Results of the 2015 Trends in International Math and Science Study (TIMSS) and the Program in International Student Assessment (PISA) find American students are showing at best mediocre performance in math, science, and reading.
These international test results come following the 2015 results of the assessments known as the Nation’s Report Card (NAEP), which found that only a third of the nation’s eighth graders are at or above the proficiency level in math and 34 percent are at or above the same level in reading.
“The mediocre results from the 2015 NAEP assessment and the just-released scores from the international TIMSS and PISA tests demonstrate the ongoing failure of D.C.-driven education reform efforts,” Jamie Gass, Pioneer Institute’s director of the Center for School Reform, tells Breitbart News. “It’s now clear that eight years of the Obama administration’s federal education policies, and over six years of Common Core, have yielded little or nothing for America’s schoolchildren in terms of academic improvement on both national and international testing.”
Ze’ev Wurman, former George W. Bush administration education department adviser and fellow at American Principles Project, explains the TIMSS results to Breitbart News:
TIMSS results show the U.S. having a small, statistically insignificant, drop in grade 4 in math (541 to 539), and increase in 4th grade science (544 to 546), while in grade 8 results show some improvement in both math and science (509 to 518 and 525 to 530, respectively). Nevertheless, the overall place of the U.S. did not change and we are still somewhere in the middle of the pack, with the leading countries some 50 to 100 points above us. This effectively means that only roughly 10 percent of our best students achieve at the average level of those high-achieving countries.
The table below shows where U.S. 8th grade students stand in math on the 2015 TIMSS:
PDF 1 by Breitbart News on Scribd
“Only a single U.S. state – Florida – participated ‘as a country’ in TIMSS, reversing the steady increase in such state participation that reached eight U.S. states in 2011,” Wurman notes as well. “One has to wonder if states were not discouraged from participation, to eliminate yet another point of reference to see how the spread of Common Core affected different states.”

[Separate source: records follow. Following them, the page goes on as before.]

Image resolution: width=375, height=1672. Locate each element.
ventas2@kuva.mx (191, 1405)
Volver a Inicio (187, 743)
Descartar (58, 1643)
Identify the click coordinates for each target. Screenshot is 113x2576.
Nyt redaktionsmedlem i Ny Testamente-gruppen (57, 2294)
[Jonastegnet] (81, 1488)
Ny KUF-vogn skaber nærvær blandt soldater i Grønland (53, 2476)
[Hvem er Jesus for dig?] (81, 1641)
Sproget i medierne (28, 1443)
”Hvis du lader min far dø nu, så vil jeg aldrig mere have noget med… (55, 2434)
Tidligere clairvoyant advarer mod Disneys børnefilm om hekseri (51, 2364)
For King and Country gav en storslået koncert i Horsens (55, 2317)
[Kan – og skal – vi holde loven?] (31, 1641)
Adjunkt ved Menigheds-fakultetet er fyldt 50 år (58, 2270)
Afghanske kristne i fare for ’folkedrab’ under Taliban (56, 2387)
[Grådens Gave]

Results of PISA, which is administered to 15-year-olds, is best characterized as “bad news,” writes Cato’s education director Neal McCluskey. “Scores on the exam…were all down. Science, math, and reading…all dropped. And our placement among other participating countries? Well below average for advanced countries in math, slightly above in science and reading.”
The National Center for Educational Statistics (NCES) writes about the 2015 PISA results: “The U.S. average score in mathematics literacy in 2015 was 12 score points lower than the average score in 2012 and 18 score points lower than the average in 2009, but was not measurably different than the average mathematics literacy scores in 2003 and 2006.”
“Taking PISA and TIMSS together, the news isn’t great, especially considering that we spend more on K-12 education than almost any other country in the world,” McCluskey concludes, noting that groups such as the Collaborative for Student Success “recently argued that adopting ‘high standards’—read: the Common Core—is clearly working because state test scores have gone up in many Core states.”
“But it is quite possible that scores in Core states have risen largely because those states have adjusted to the Core, not because students are better educated,” he adds. “The target may have moved to the left, or even down, but scores will lag until sights are adjusted. Tests like PISA can serve as something of a check against using one exam to proclaim policy success.”